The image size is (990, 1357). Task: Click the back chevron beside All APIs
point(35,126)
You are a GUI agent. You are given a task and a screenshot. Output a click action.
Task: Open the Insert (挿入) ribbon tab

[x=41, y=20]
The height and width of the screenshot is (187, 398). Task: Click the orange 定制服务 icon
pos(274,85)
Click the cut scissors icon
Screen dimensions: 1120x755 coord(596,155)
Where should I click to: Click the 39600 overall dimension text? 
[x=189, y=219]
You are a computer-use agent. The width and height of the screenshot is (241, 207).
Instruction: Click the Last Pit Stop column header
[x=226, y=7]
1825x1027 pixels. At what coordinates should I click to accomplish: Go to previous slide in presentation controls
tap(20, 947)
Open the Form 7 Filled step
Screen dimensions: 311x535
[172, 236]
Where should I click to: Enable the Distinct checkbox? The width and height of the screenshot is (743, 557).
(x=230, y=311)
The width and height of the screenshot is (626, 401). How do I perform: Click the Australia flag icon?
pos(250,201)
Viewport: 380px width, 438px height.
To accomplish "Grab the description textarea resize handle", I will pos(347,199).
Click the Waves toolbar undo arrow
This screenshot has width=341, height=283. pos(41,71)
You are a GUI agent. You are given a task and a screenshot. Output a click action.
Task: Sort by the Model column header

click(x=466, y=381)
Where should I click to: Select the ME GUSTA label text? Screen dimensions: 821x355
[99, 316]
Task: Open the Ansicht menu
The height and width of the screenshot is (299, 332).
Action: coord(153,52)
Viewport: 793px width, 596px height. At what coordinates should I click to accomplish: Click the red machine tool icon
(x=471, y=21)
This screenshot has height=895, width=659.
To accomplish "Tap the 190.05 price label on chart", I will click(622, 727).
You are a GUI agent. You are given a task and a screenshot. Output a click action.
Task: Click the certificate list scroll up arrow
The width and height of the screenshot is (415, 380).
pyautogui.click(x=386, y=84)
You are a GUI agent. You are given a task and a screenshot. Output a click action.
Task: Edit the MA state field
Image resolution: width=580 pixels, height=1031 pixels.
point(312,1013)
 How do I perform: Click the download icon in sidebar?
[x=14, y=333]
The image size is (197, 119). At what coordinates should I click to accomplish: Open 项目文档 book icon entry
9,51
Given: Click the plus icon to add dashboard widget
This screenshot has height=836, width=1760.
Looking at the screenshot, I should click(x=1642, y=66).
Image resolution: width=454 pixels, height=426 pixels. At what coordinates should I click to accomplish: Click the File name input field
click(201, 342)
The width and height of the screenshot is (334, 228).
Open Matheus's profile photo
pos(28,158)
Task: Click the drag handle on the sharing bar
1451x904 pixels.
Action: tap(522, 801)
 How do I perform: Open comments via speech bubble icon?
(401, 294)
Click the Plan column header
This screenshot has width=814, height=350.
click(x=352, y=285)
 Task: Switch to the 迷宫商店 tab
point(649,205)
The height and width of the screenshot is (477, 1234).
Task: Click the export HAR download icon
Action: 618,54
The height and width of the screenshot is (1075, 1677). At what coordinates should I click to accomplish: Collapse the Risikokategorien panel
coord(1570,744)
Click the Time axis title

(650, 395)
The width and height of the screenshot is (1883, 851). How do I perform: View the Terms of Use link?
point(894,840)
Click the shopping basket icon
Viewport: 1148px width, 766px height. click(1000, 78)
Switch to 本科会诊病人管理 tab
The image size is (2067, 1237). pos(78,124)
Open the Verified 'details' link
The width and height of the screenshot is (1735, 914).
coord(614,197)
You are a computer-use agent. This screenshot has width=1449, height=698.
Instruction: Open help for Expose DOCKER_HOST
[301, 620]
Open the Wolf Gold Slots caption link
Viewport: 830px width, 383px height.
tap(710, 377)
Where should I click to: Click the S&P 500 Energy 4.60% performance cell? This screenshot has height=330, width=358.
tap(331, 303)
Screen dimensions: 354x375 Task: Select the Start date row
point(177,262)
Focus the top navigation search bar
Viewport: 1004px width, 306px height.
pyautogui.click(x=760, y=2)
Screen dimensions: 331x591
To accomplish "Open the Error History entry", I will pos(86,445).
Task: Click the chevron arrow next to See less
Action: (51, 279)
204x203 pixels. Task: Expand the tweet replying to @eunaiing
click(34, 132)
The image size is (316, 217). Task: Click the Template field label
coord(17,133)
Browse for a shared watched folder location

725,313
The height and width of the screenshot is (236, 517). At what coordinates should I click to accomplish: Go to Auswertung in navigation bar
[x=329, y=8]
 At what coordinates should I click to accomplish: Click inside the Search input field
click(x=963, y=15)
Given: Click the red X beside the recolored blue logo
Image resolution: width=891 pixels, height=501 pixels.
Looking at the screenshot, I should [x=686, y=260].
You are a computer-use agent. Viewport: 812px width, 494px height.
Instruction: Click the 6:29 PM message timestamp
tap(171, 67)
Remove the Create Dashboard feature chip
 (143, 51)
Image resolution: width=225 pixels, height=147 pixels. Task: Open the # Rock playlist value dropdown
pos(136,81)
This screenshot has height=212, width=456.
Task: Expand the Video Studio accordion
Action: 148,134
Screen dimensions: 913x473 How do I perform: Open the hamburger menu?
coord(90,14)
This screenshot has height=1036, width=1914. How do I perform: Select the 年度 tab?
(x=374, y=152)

-- REQUIRED WORK --
Revise the entries from the first line through the line containing "(x=230, y=311)", replacing "screenshot" with "screen image" and leaving everything else unchanged.

-- RESULT OF THIS EXERCISE --
The image size is (990, 1357). Task: Click the back chevron beside All APIs
point(35,126)
You are a GUI agent. You are given a task and a screen image. Output a click action.
Task: Open the Insert (挿入) ribbon tab

[x=41, y=20]
The height and width of the screen image is (187, 398). Task: Click the orange 定制服务 icon
pos(274,85)
Click the cut scissors icon
Screen dimensions: 1120x755 coord(596,155)
Where should I click to: Click the 39600 overall dimension text? 
[x=189, y=219]
You are a computer-use agent. The width and height of the screen image is (241, 207).
Instruction: Click the Last Pit Stop column header
[x=226, y=7]
1825x1027 pixels. At what coordinates should I click to accomplish: Go to previous slide in presentation controls
tap(20, 947)
Open the Form 7 Filled step
Screen dimensions: 311x535
[172, 236]
Where should I click to: Enable the Distinct checkbox? The width and height of the screen image is (743, 557).
(x=230, y=311)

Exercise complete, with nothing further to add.